Source records
============================================================
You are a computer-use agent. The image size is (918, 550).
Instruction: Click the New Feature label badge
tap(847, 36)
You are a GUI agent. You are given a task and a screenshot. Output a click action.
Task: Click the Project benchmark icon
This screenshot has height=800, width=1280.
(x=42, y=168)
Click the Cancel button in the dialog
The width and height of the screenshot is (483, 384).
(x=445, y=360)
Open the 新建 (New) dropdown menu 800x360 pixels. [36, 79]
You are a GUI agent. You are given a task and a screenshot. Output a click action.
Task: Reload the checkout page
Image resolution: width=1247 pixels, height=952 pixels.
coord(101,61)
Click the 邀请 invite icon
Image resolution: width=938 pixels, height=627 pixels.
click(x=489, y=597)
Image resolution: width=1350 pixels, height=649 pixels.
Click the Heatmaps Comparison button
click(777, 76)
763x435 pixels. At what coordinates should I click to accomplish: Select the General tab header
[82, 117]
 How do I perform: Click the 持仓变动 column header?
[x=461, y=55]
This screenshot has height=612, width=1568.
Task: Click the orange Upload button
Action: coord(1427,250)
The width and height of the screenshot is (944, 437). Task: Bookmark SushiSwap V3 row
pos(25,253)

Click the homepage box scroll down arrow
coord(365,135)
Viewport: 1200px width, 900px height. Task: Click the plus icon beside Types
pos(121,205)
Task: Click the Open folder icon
============================================================
Work task
An exact copy of every record is needed.

Exercise output
You are a computer-use agent. The image size is (918, 550).
Instruction: Click the New Feature label badge
tap(847, 36)
You are a GUI agent. You are given a task and a screenshot. Output a click action.
Task: Click the Project benchmark icon
This screenshot has height=800, width=1280.
(x=42, y=168)
Click the Cancel button in the dialog
The width and height of the screenshot is (483, 384).
(x=445, y=360)
Open the 新建 (New) dropdown menu 800x360 pixels. [36, 79]
You are a GUI agent. You are given a task and a screenshot. Output a click action.
Task: Reload the checkout page
Image resolution: width=1247 pixels, height=952 pixels.
coord(101,61)
Click the 邀请 invite icon
Image resolution: width=938 pixels, height=627 pixels.
click(x=489, y=597)
Image resolution: width=1350 pixels, height=649 pixels.
Click the Heatmaps Comparison button
click(777, 76)
763x435 pixels. At what coordinates should I click to accomplish: Select the General tab header
[82, 117]
 How do I perform: Click the 持仓变动 column header?
[x=461, y=55]
This screenshot has height=612, width=1568.
Task: Click the orange Upload button
Action: coord(1427,250)
The width and height of the screenshot is (944, 437). Task: Bookmark SushiSwap V3 row
pos(25,253)

Click the homepage box scroll down arrow
coord(365,135)
Viewport: 1200px width, 900px height. Task: Click the plus icon beside Types
pos(121,205)
Task: Click the Open folder icon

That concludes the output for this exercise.